Monday, December 19, 2016

Find Your Inner Sanctuary!

Link your inner and outer landscape with the ancient practice of yoga and experience true bliss.

Since the dawn of time, man has sought to go beyond the self to reach a higher state of consciousness and inner harmony. One common thread to achieving this state of "oneness" is to go within by a process of disciplining the mind and body. Once the mind and body are aligned, the spirit naturally engages and all parts of the self are unified. This concept is at the very core of basic human desire; every human being wants to find happiness, a state that is completely reached only when we are "whole." This very quest is something that exists within each of us. Our goal then becomes what dwells within.

For many, meditation is a tough practice to engage in with discipline. The mind races with a resounding chatter that's enough to send us reeling out of control. Moving meditations such as yoga practice is an excellent way to begin to peel back the layers that embed the "true self" or our highest expression. It is at this level where enlightenment, bliss, harmony and peace exists. So how to we get there?

Yoga Practice

Yoga is an ancient science of health for the physical body and balance for the mind that provides a foundation to self knowledge. It is a distinctive and individual journey to unveiling the true self. In Sanskrit, yoga literally means "yoking" or union with mind and body. The meditative movements explore the stillness within motion, strength within ease, and wisdom within action. The combination of breath and movement uncovers the layers of the true self.

Peeling Back the Koshas to Find Peace

The koshas are the many facets or layers of a human being. The ancient spiritual practice of Vedanta, uses the koshas to uncover the divine self. Practicing different yoga postures (asanas) helps to create a balance in each of the five layers (koshas) and leads to self knowledge. The layers work from the outer most level (Annamayakosha) to the inner most layer (Anandamyakosha) and represent different areas of the human body.

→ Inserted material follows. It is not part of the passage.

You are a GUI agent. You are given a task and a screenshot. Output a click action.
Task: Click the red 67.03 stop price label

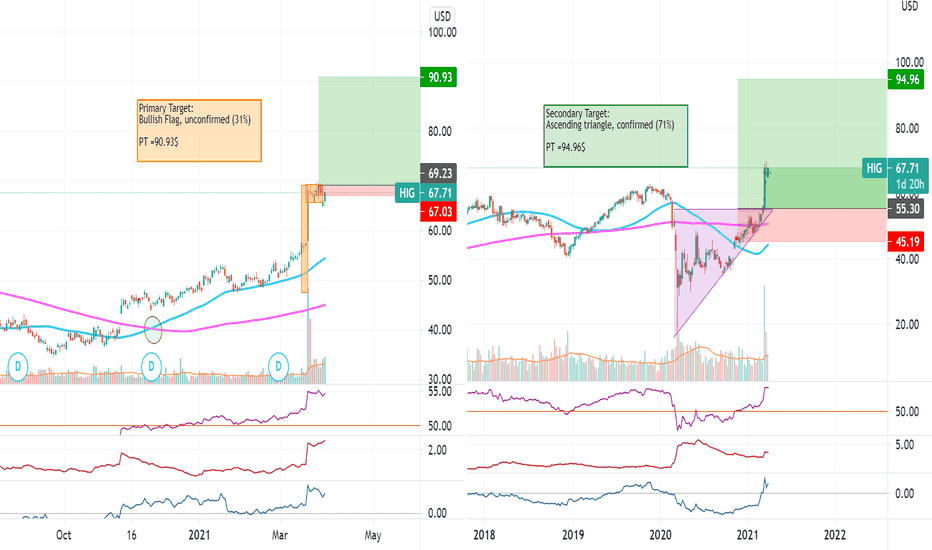[x=438, y=212]
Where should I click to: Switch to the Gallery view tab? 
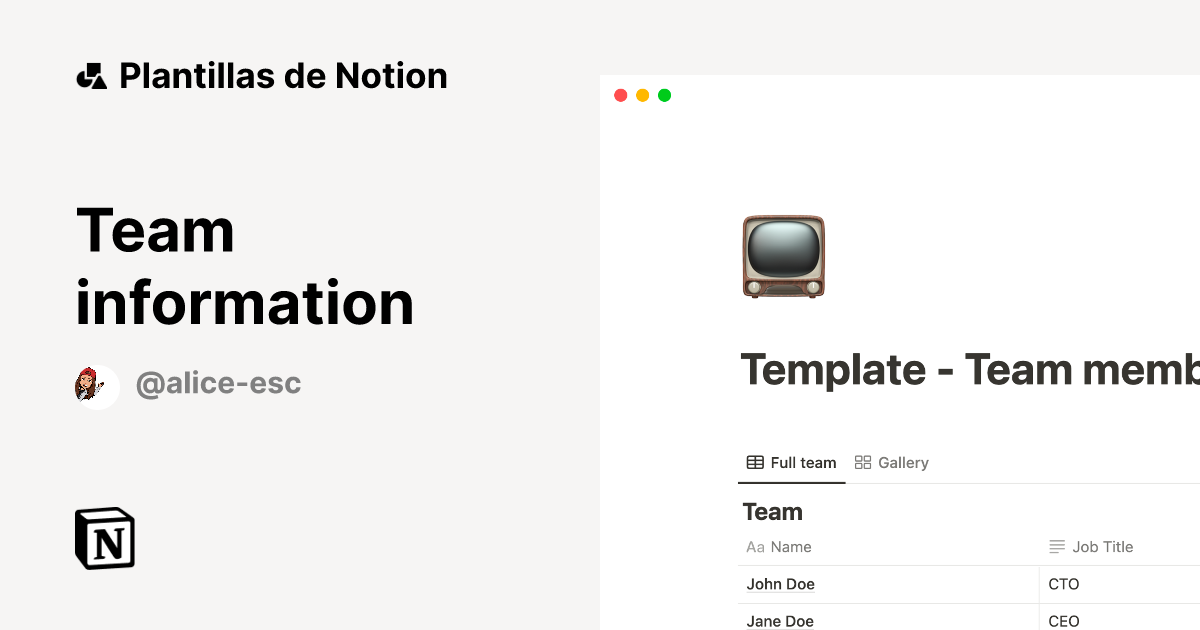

  1. Annamayakosha - This layer represents the physical body and the five elements defined in Ayurvedic medicine (earth, water, fire, air, and space). Different yoga postures directly balance this level of the body.
  2. Pranamyakosha - This is the energy body and includes the subtle energy vortexes or wheels known as the chakras and the Prana Vayus or main energy currents of the body. It is the breath, how we take it in and how well it nourishes the organ systems. When prana is blocked or stagnant, disease can occur. Yoga postures open up the energy body and restores balance.
  3. Manomayakosha - This layer represents our emotional responses. It includes the fight or flight response, survival, reproduction, social roles and personality. This kosha relates to our psycho-emotional health. The Manomayakosha is easily thrown out of balance by stress and can result in physical and mental illness. Yoga practice is an excellent way to de-stress and relax the body and mind bringing this kosha back into alignment.
  4. Vjnyanamayakosha - This layer corresponds to our wisdom, intuition and insight. Becoming a witness to how we live and doing away with patterns that are physically or emotionally destructive is necessary for the development of our higher self. Yoga postures help to calm the mind and is essential for the wisdom body.
  5. Anandamayakosha - This is the true self or bliss body. The nature of this self is inner directness, stillness and contentment. This level is experienced momentarily but it gives us a clearer understanding of our true nature. All yoga practice is a catalyst for this level of awareness.

The inner and outer landscape of the physical and emotional body are directly linked . By aligning these layers through the practice of moving meditations such as yoga, we begin to peel back and eradicate the painful parts of our life and embrace a higher vibration of living. When we connect with our true self life becomes easier and a certain sense of familiarity takes hold.